Events

19 November 2016: Terre Verte Gallery, Altarnun, Cornwall. 6pm.
29th November 2016: Helston Museum, Cornwall. 5pm.

Read on for full details…

Next month we will be hosting the first of our exhibition and reading events at Terre Verte Gallery, Altarnun, on Bodmin Moor in Cornwall. Terre Verte is a lovely little gallery run by Richard Sharland, who has a great sense of the sort of space work needs. The gallery also happens to be in one of our favourite moorland villages. For a small village, Altarnun has an important place in Cornish history. Just down the road, John Wesley used to stay, and a tiny museum remains in the cottage that was built for him. It includes work from another prominent Altarnun figure, Neville Northey Burnard, a sculptor who began his career carving gravestones, then went to London to sculpt Romantics and nobles. In the Wesley Cottage Museum, they have a limpet shell cameo by Burnard. Altarnun also boasts the ‘Cathedral of the Moor’, complete with green man carvings, and a holy ducking well for curing madness.

And this is where we’ll be on the 19th November at 6pm. There will be a pop-up exhibition featuring work by John Kilburn and Kate Walters, and readings by Rob Magnuson Smith and Karl O’Hanlon from new and forthcoming Guillemot Press titles Henry and the Moon Baby and And Now They Range. Entrance is £5, which will include a glass of wine. There will be lots of opportunities to talk to the writers and artists, as well as to pick up the latest Guillemot titles and to have these signed.

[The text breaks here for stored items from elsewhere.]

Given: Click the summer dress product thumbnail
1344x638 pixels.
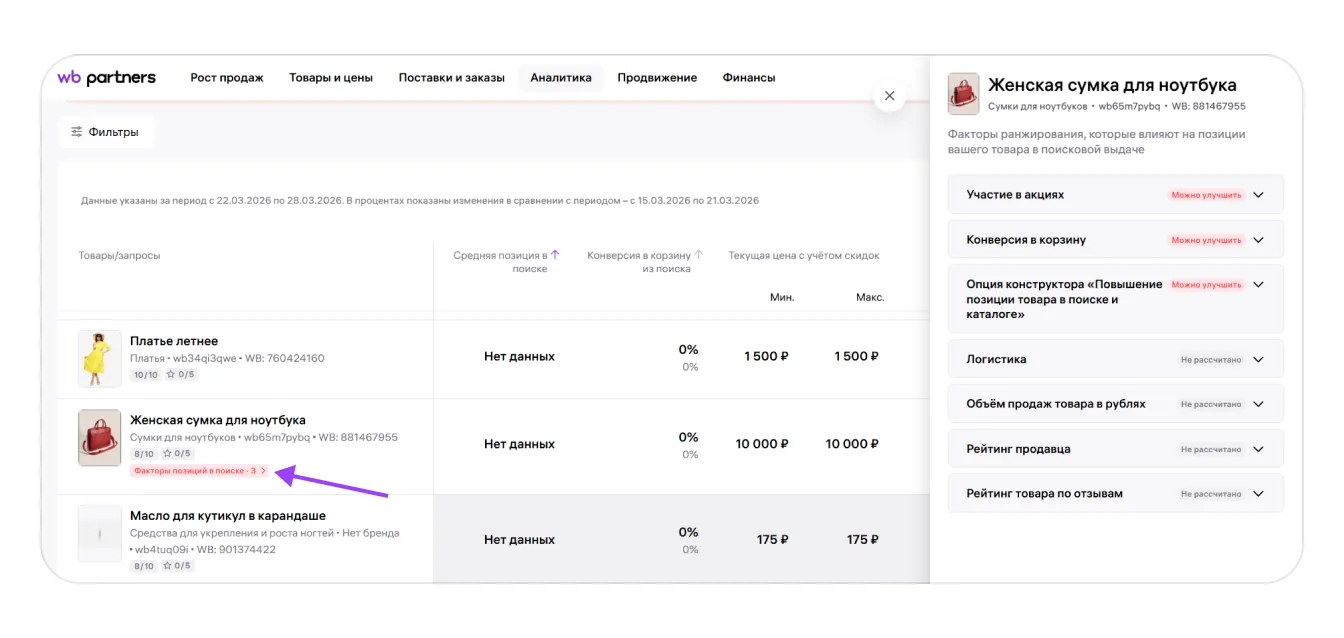Looking at the screenshot, I should pyautogui.click(x=100, y=358).
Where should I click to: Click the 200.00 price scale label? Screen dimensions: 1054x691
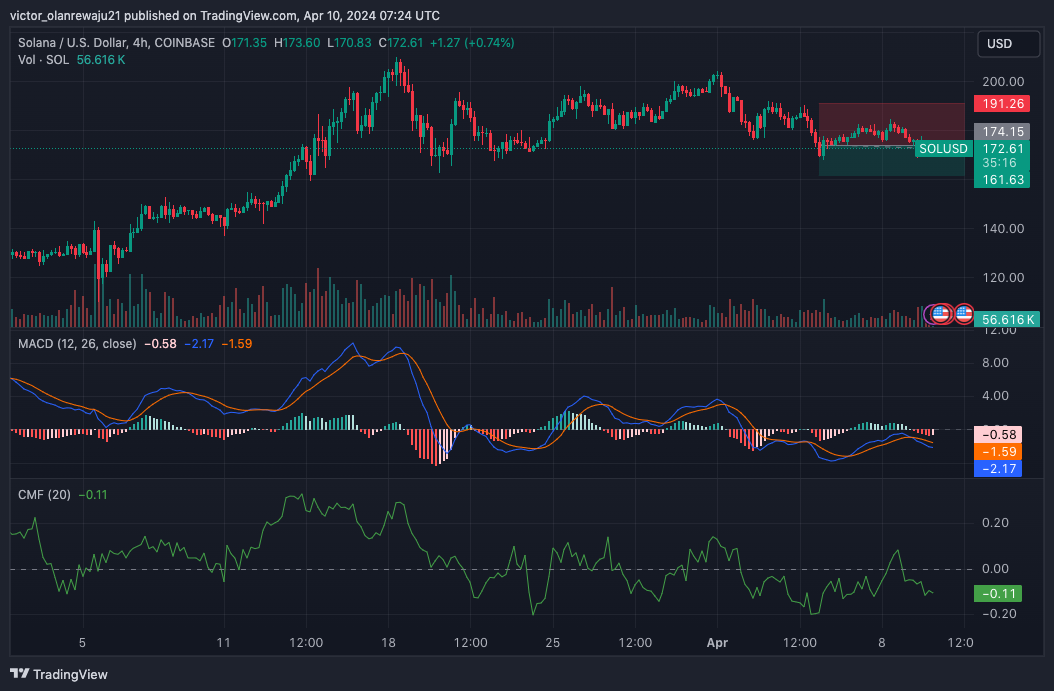tap(1003, 81)
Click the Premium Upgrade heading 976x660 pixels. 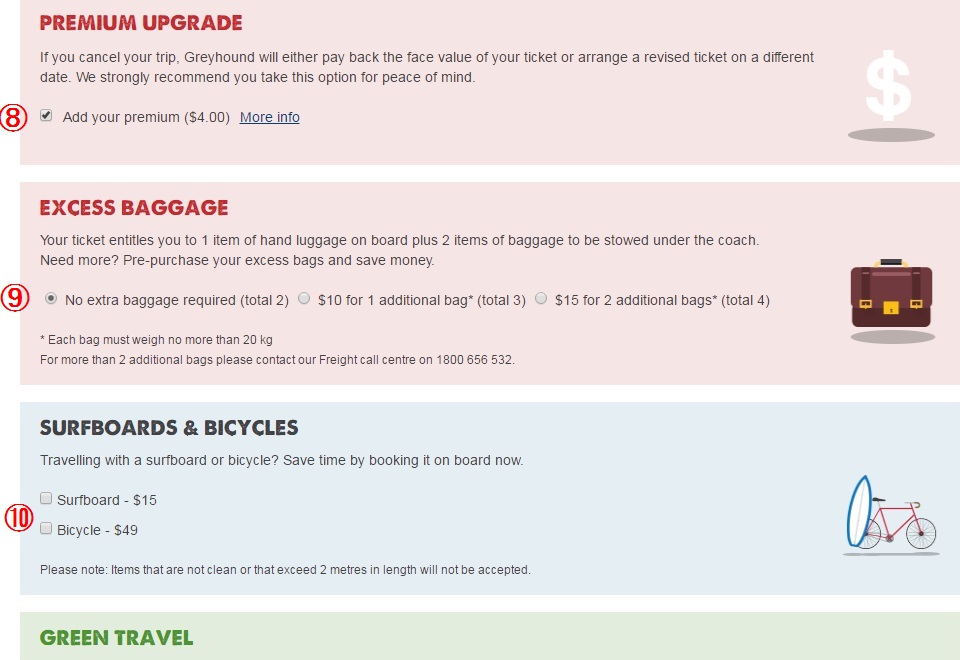(x=141, y=23)
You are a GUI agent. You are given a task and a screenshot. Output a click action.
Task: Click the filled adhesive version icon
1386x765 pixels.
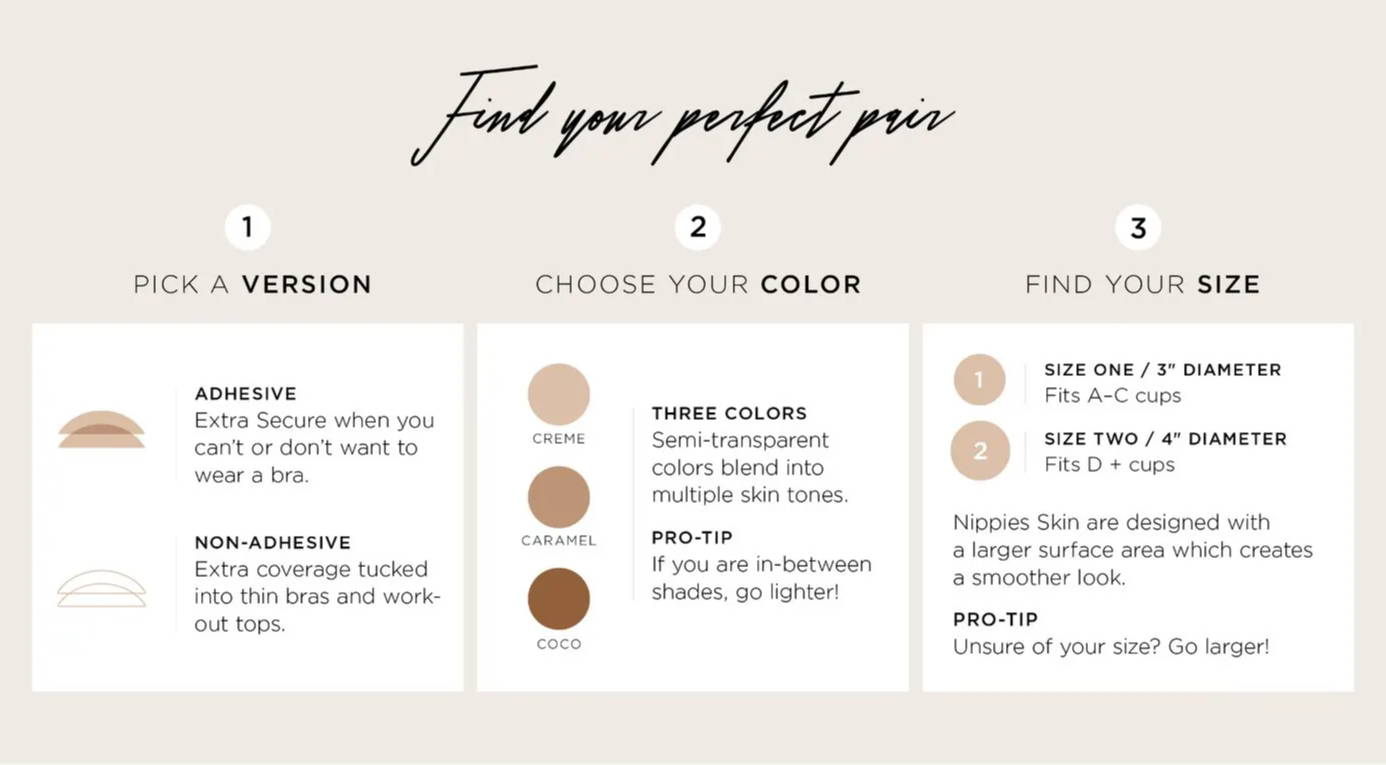[101, 429]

There is a second event at Helston Museum on the 29th November. This will be a free event with Rob Magnuson Smith reading from Henry and the Moon Baby, which was inspired by the museum’s stuffed scarlet on exhibition. To meet Henry the Parrot and Rob the Writer, come along to the Helston Museum at 5pm. To buy a copy of the pamphlet in advance, visit us here.

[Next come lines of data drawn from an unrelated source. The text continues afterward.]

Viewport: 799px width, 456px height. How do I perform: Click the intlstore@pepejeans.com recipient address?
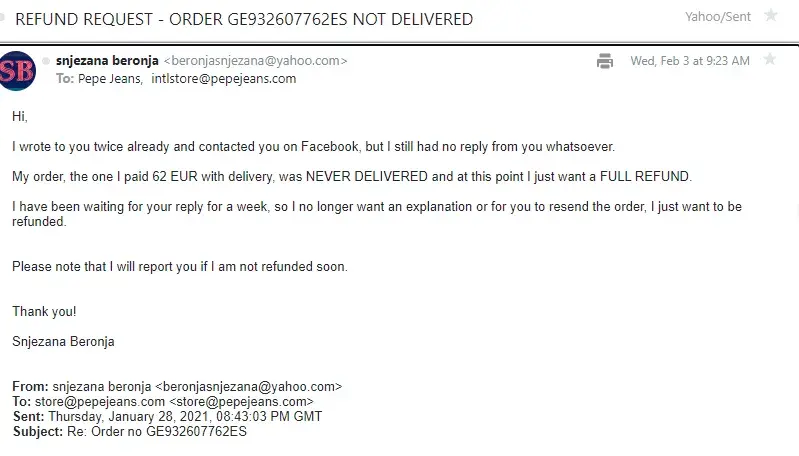[x=223, y=79]
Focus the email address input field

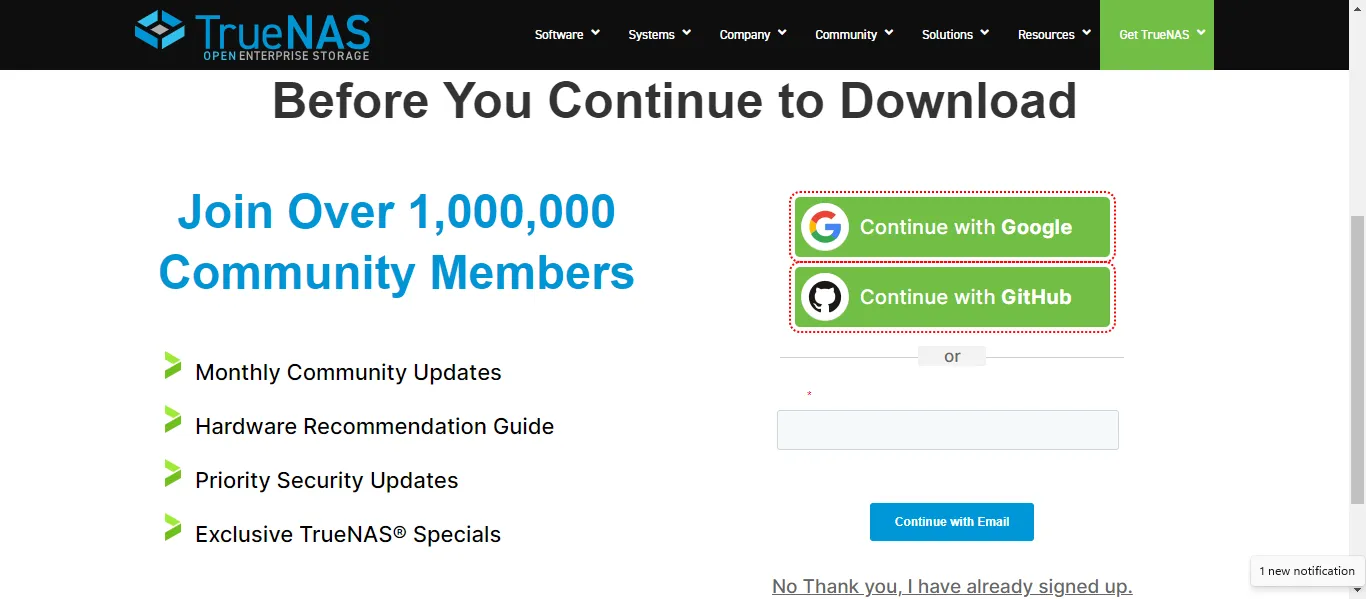pos(947,430)
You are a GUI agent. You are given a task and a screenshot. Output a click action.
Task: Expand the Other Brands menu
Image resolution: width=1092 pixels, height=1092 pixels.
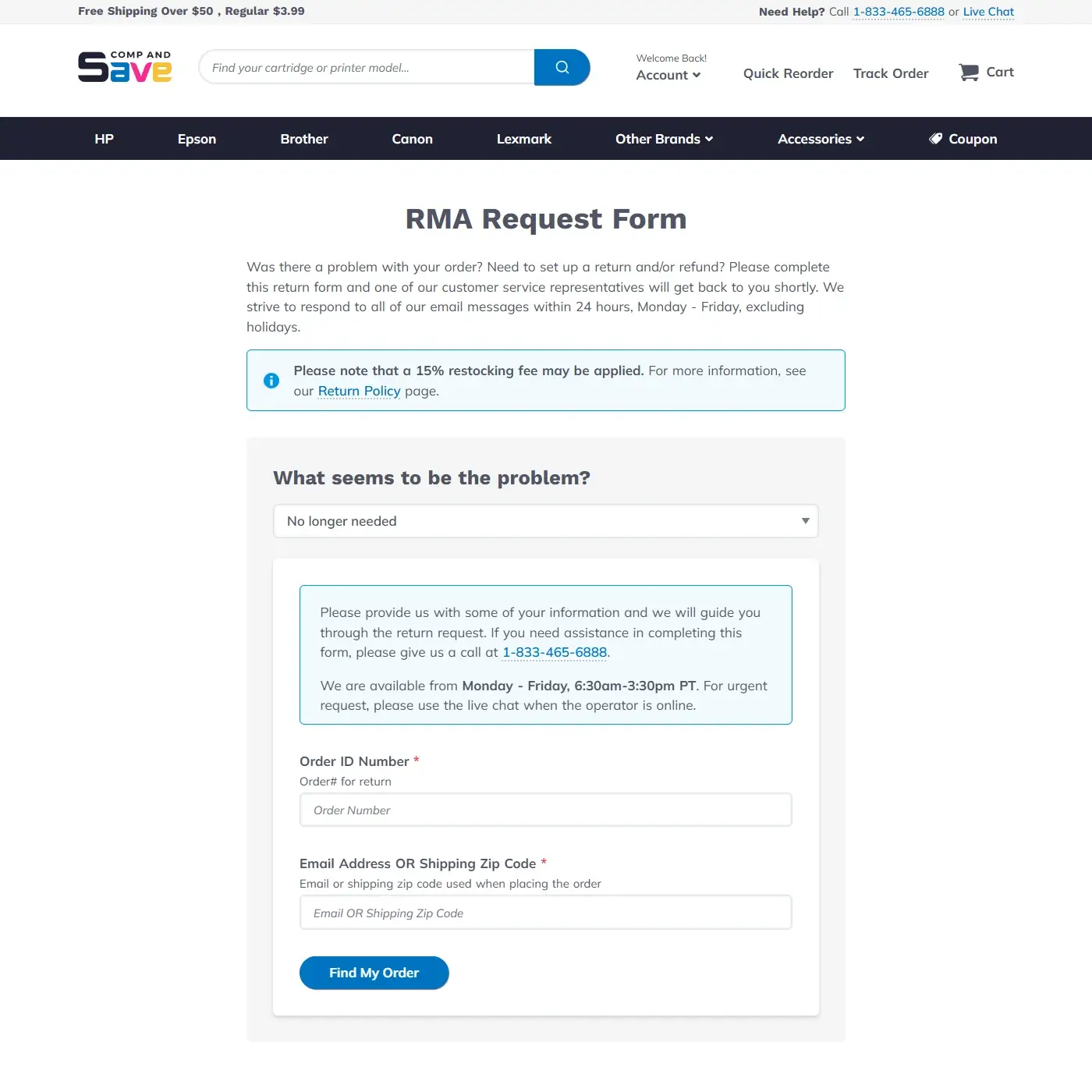[664, 138]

We look forward to meeting you, either in Altarnun or in Helston. If there are any queries, please get in touch.

Harvest, by Sister Mary Agnes

 

As we move towards autumn, we offer our debut poetry booklet, Harvest, by Sister Mary Agnes.

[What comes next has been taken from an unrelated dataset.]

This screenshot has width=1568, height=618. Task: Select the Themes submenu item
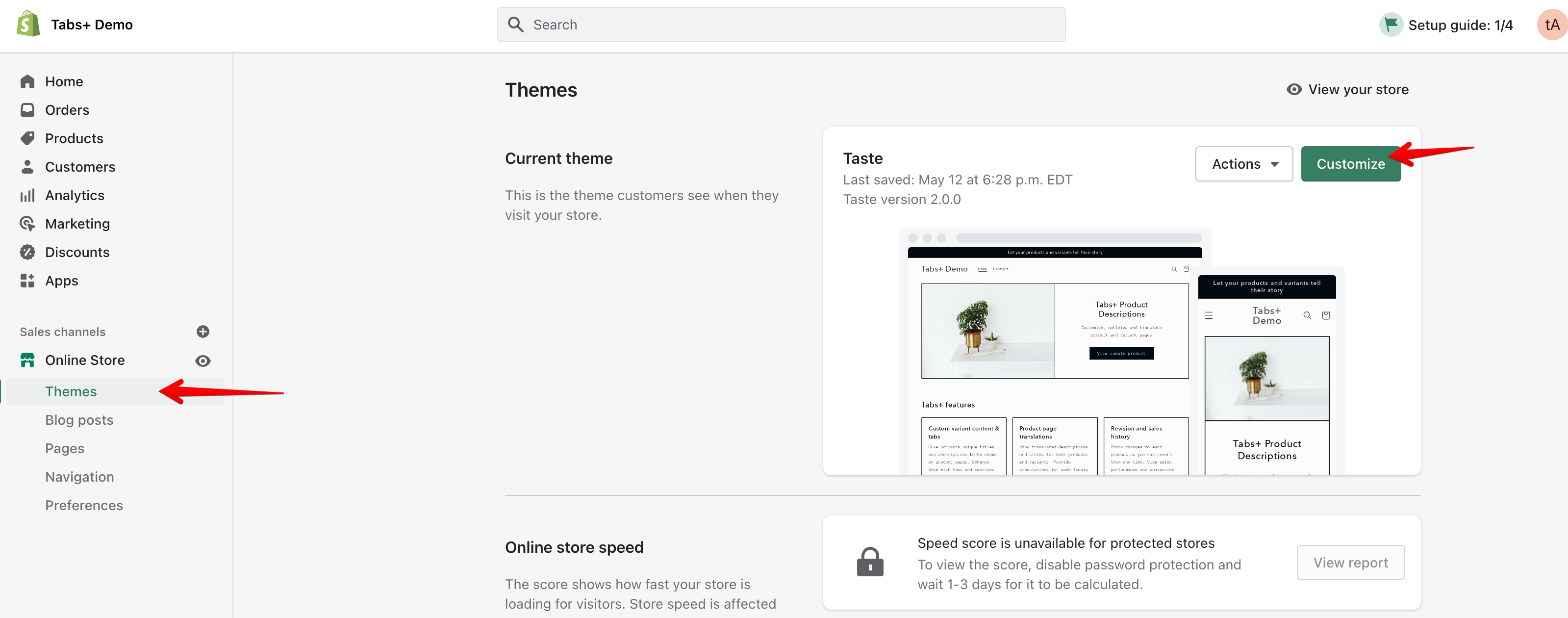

We are delighted with this little book of newly discovered work from the contemplative nun-poet, Agnes, which we have paired with the ‘camera-less photography’ of Dartmoor-based artist Garry Fabian Miller.

Sister Mary Agnes (1928-2014) was a nun in the Poor Clare monastery of Lynton in Devon. She published three slim volumes of her poetry through the 1970s with Workshop Press and Thornhill. Her debut, Daffodils in Ice, was a surprise hit for Workshop’s editor Norman Hidden, outselling their other debuting poet that year, Andrew Motion. Newspapers and the television took an immediate interest in Agnes and her contemplative life, and she found her life and writing the subject of many articles and programmes.

Agnes’s poetry was still and meditative, reflecting the divine as well as intimate natural observations:

I have a window in my cell – the view is magnificent, hills and trees & wonderful sunsets. There’s a cypress tree right outside the window … . I love watching it. You can learn so much from watching things & listening to them.

Year after year, season after season, Sister Mary Agnes watched and listened. The cypress tree recurs throughout her poetry, as do the flowers and birds of the Lynton garden.

Her poetry brought Agnes many admirers, among them Kathleen Raine and Elizabeth Goudge, but as her writing gained momentum, she herself was facing crisis. She had fallen in love – a more worldly sort of love – and while the poetic slippage between the divine lover and the worldly beloved is extraordinarily powerful in her poetry, the tension between monastic discipline and romantic promise led her to the brink of despair. She suffered a terrible breakdown, attempting to end her life, and after almost thirty years clositered at Lynton, Agnes left the monastery, first moving to convalescent homes, then to London. There in the city she continued her quiet life of devotion.

Sister Mary Agnes’s three published collections are Daffodils in IceNo Ordinary Lover, and a world of stillnesses. Following her breakdown, she published no more. Yet she continued to write, and when she died, in 2014, she left behind a number of full manuscripts and a great many occasional poems.

From these, Harvest was gleaned. The poems of this 40-page booklet chart the period of Agnes’s hope, despair and recovery, offering her signature blend of death-infused delight and devotion as the physical presence of Christ and Lover are explored in beautiful crystal-clear imagery.

(We have several more poetry pamphlets on their way soon, so keep an eye on the website, or follow us on Twitter or Facebook.)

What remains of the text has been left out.